Joy Smith

Coalition forms to take on destructive porn industry

By 
  • November 27, 2013

OTTAWA - A coalition comprising feminists, religious, aboriginals, NGOs and human-trafficking experts are joining forces with Conservative MP Joy Smith to take on the porn industry.

“It takes a whole nation to stop this,” Smith told representatives of the burgeoning coalition.

On Nov. 20, Smith held a news conference and hosted an all-party meeting for MPs to introduce them to a panel of experts on the porn industry.

The experts spoke about the effects of pornography on children and its relationship to human trafficking.

“Over 40 years of empirical research has revealed concrete evidence on the harms of pornography and the way it shapes behaviour and attitudes of children and youth,” Smith said. “For this reason, Canada needs to take the lead to protect children and youth from this predator industry.”

Smith wants legislation in Canada, similar to that introduced in the United Kingdom, to force Internet Service Providers to block porn sites unless customers specifically opt in.

“We currently restrict and protect children from exposure to adult content everywhere but the Internet,” Smith said. “We delude ourselves if we believe that continuing unfiltered access to the adult content online poses no threat to children.”

Smith convened a panel discussion Nov. 19 that included Boston-based pornography expert sociologist Gail Dines, Evangelical Fellowship of Canada researcher Julia Beazley, Ma rk He cht, co-founder of Beyond Borders, a Winnipeg-based organization that combats global child sexual exploitation, and Casandra D i a m o n d , a human trafficking case worker with the Women’s Support Network of York Region. Also present were representatives of churches, NGOs such as the Native Women’s Association of Canada, and individuals opposed to human trafficking.

In addition to advocating for legislation, the panel suggested increasing public awareness and social pressure on banks, credit card companies and Internet Service Providers that profit from the porn industry.
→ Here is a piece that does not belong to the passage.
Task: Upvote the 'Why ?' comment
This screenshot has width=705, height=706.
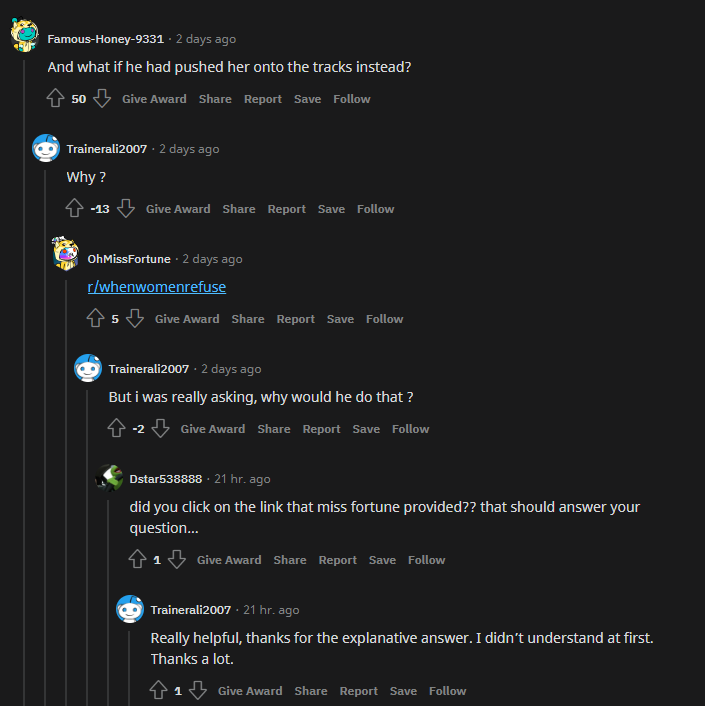Action: point(74,208)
Dines explained how porn is “reshaping adolescent behaviour” and “reshaping the sexuality of young boys and girls.” She said 36 per cent of the Internet is devoted to pornography and it brings in about $3,000 a second. Much of it, even child porn, is paid for by credit cards. In America alone, 40 million people are regular porn consumers and one in four search queries concern porn.

Though porn has probably always existed, the porn industry, a “sophisticated, multi-layered, multi-billion dollar” global industry, is new, Dines said, noting the corporatization of porn began in 2007 and “interfaces with banks, credit card companies, venture capitalists and cable industries.”
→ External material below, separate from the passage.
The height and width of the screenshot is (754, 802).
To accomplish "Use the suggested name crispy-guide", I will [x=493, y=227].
“We’re up against a huge industry with real connections,” she warned. It’s also the only global industry that is “so unregulated.”

Hecht told the gathering the adult and child porn market is expanding, harming children on both sides of the computer screen. He suggested social pressure on the industries that make money tangentially off the porn industry, such as the banks, credit card companies, Facebook and ISPs.
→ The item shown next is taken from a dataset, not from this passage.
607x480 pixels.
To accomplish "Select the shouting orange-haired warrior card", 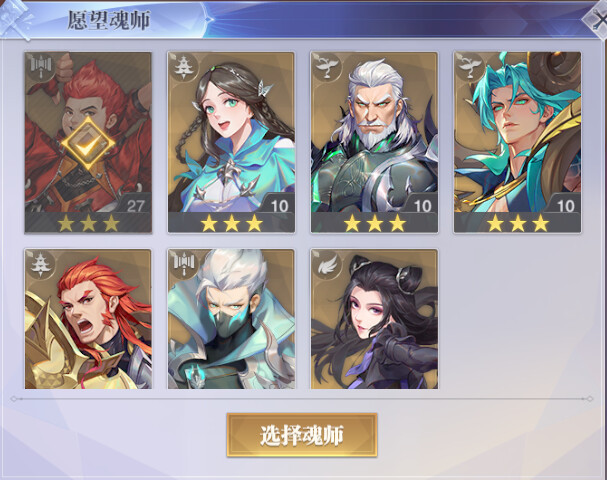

“The approach of Beyond Borders is to engage with the private sector,” he said. The businesses “that are implicated in this may not be appreciating the damage they are causing.”

Ordinary citizens can start writing their banks, credit card companies and Facebook to ask them what they will do to stop this kind of pornography, he said.

Beazley told the group human trafficking, prostitution, strip clubs and pornography “are all connected.”

“Prudishness is a luxury we can longer afford,” Beazley said, noting pornography can no longer be considered “a personal choice or preference.”

“The porn industry has never respected women, but at least the product men were consuming a decade ago didn’t seem to be dripping with contempt and hatred,” she said. “There is an othering of women in pornography that treats those women as qualitatively different from other women in their lives.”

Beazley warned this “dehumanization cannot help but spill over to real life.”

Diamond told the gathering how porn played a role in her childhood sexual abuse, by pretending to normalize what her grandfather eventually did to her as a five-year-old. This learned pornographic sexuality made her vulnerable to sexual predators and contributed to her later getting caught up in the sex trade.

“Hardcore or gonzo porn . . . degrades women and creates a violent, sexual culture where women are made vulnerable to be thrown away,” she said. “It dehumanizes the user.”

While her victimization took place before Internet porn existed, “multiply this by those tied to an Internet tether,” she said. There are “hints of porn even in cartoons,” she said. “There is nowhere for children to hide.”